● **Written request**: Copy out every line of the records below character for character, leaving nothing changed or omitted.

**** Material ****

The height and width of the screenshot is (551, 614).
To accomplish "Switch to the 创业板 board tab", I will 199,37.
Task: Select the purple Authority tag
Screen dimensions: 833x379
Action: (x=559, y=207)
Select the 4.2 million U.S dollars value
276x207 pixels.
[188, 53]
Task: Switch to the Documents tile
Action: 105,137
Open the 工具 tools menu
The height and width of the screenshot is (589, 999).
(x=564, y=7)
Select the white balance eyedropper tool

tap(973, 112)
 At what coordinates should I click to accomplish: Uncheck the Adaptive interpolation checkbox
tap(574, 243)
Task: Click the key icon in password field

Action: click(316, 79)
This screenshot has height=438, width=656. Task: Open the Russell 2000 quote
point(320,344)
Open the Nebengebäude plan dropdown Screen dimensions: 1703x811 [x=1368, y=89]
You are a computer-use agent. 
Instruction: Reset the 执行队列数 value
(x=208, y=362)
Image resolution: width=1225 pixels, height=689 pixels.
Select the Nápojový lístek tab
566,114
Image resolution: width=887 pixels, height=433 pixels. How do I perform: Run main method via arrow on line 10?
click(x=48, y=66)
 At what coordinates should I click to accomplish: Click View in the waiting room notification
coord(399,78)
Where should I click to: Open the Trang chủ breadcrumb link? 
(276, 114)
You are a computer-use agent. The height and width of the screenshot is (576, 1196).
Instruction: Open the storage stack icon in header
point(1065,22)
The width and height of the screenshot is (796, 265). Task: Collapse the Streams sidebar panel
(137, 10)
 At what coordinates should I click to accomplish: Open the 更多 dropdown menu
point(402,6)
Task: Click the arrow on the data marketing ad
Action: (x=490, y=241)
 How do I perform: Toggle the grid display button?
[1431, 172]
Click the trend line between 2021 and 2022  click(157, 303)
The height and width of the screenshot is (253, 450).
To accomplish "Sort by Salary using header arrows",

****

● **Correct response**:
The height and width of the screenshot is (551, 614).
To accomplish "Switch to the 创业板 board tab", I will 199,37.
Task: Select the purple Authority tag
Screen dimensions: 833x379
Action: (x=559, y=207)
Select the 4.2 million U.S dollars value
276x207 pixels.
[188, 53]
Task: Switch to the Documents tile
Action: 105,137
Open the 工具 tools menu
The height and width of the screenshot is (589, 999).
(x=564, y=7)
Select the white balance eyedropper tool

tap(973, 112)
 At what coordinates should I click to accomplish: Uncheck the Adaptive interpolation checkbox
tap(574, 243)
Task: Click the key icon in password field

Action: click(316, 79)
This screenshot has height=438, width=656. Task: Open the Russell 2000 quote
point(320,344)
Open the Nebengebäude plan dropdown Screen dimensions: 1703x811 [x=1368, y=89]
You are a computer-use agent. 
Instruction: Reset the 执行队列数 value
(x=208, y=362)
Image resolution: width=1225 pixels, height=689 pixels.
Select the Nápojový lístek tab
566,114
Image resolution: width=887 pixels, height=433 pixels. How do I perform: Run main method via arrow on line 10?
click(x=48, y=66)
 At what coordinates should I click to accomplish: Click View in the waiting room notification
coord(399,78)
Where should I click to: Open the Trang chủ breadcrumb link? 
(276, 114)
You are a computer-use agent. The height and width of the screenshot is (576, 1196).
Instruction: Open the storage stack icon in header
point(1065,22)
The width and height of the screenshot is (796, 265). Task: Collapse the Streams sidebar panel
(137, 10)
 At what coordinates should I click to accomplish: Open the 更多 dropdown menu
point(402,6)
Task: Click the arrow on the data marketing ad
Action: (x=490, y=241)
 How do I perform: Toggle the grid display button?
[1431, 172]
Click the trend line between 2021 and 2022  click(157, 303)
The height and width of the screenshot is (253, 450).
To accomplish "Sort by Salary using header arrows",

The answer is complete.